#### Problem details
Copy out the data below, starting at the line that contains "Toggle select-all checkmark" and ending at the line that contains "Action: [395, 151]", with both of those lines included.

** Start Material for this exercise **

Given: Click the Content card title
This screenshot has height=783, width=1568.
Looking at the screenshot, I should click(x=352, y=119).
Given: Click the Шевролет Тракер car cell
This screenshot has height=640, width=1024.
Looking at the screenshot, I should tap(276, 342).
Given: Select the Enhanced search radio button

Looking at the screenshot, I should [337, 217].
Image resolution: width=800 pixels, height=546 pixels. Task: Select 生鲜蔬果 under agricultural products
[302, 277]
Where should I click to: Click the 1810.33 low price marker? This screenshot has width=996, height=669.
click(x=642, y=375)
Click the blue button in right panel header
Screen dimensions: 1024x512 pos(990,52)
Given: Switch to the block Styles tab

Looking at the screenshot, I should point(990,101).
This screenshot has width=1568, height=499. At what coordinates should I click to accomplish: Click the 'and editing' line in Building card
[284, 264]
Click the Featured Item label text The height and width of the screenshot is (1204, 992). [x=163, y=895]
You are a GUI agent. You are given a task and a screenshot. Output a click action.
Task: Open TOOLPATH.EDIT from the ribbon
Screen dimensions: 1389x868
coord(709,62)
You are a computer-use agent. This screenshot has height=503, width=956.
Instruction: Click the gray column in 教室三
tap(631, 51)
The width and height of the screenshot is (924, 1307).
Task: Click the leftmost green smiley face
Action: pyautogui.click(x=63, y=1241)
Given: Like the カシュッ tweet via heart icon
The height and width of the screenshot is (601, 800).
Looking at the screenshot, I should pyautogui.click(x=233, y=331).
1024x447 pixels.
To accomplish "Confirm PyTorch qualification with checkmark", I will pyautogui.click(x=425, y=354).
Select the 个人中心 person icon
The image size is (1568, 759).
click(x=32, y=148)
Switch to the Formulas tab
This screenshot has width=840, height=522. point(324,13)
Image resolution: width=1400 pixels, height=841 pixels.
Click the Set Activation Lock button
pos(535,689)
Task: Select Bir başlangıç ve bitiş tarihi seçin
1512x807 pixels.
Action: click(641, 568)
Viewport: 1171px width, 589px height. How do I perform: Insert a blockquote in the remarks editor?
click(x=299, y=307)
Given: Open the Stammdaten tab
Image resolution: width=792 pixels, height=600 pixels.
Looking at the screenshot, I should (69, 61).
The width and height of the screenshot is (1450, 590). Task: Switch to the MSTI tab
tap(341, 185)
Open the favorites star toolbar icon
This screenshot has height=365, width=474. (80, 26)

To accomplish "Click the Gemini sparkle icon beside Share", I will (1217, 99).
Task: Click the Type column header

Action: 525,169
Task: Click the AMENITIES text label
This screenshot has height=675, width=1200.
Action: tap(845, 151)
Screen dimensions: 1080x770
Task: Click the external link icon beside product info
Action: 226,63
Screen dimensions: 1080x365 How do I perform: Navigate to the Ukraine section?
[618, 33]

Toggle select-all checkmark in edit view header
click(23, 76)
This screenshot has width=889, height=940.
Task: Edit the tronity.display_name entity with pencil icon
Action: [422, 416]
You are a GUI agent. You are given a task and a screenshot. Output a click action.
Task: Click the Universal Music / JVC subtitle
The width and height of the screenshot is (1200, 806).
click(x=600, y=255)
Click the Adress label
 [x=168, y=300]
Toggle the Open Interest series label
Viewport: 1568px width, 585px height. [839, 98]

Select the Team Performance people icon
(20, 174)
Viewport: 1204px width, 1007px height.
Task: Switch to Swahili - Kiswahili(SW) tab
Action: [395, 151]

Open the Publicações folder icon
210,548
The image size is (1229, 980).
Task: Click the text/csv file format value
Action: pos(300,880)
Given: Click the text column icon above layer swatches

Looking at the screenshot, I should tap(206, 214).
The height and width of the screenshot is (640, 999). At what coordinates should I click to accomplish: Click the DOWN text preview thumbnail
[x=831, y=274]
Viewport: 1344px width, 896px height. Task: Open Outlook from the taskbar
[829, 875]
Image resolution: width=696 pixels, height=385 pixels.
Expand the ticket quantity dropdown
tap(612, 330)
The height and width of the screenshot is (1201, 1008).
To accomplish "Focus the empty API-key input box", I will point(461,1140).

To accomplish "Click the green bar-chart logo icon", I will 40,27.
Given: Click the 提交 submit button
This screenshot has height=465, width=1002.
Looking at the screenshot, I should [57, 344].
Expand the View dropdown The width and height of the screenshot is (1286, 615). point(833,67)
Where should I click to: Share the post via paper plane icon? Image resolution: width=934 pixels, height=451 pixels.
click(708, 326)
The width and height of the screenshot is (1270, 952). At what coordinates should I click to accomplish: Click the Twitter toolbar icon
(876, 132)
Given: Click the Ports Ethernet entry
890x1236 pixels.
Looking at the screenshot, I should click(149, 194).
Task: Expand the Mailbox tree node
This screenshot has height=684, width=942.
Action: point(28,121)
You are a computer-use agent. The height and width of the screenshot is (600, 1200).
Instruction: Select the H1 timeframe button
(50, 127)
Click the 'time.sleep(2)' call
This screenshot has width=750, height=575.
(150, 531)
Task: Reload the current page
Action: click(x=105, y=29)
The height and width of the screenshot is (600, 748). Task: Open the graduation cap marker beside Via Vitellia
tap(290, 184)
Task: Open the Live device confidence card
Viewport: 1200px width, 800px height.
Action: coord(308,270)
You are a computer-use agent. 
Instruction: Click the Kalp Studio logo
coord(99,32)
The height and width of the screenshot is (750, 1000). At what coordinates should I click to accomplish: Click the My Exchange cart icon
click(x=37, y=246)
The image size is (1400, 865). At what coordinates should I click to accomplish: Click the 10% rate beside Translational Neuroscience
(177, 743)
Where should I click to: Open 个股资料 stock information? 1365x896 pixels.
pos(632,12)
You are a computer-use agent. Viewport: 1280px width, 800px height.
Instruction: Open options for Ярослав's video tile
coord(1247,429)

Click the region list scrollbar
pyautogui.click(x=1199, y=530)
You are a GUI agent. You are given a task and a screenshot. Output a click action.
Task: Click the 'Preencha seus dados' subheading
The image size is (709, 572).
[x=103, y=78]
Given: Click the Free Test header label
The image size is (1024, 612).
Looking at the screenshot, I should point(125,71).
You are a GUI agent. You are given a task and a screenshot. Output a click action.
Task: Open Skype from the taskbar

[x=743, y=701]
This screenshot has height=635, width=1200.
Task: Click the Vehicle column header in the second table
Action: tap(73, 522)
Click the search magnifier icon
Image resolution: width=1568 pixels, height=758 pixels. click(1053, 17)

** End Material for this exercise **

#### Task output
Toggle select-all checkmark in edit view header
click(23, 76)
This screenshot has width=889, height=940.
Task: Edit the tronity.display_name entity with pencil icon
Action: [422, 416]
You are a GUI agent. You are given a task and a screenshot. Output a click action.
Task: Click the Universal Music / JVC subtitle
The width and height of the screenshot is (1200, 806).
click(x=600, y=255)
Click the Adress label
 [x=168, y=300]
Toggle the Open Interest series label
Viewport: 1568px width, 585px height. [839, 98]

Select the Team Performance people icon
(20, 174)
Viewport: 1204px width, 1007px height.
Task: Switch to Swahili - Kiswahili(SW) tab
Action: [395, 151]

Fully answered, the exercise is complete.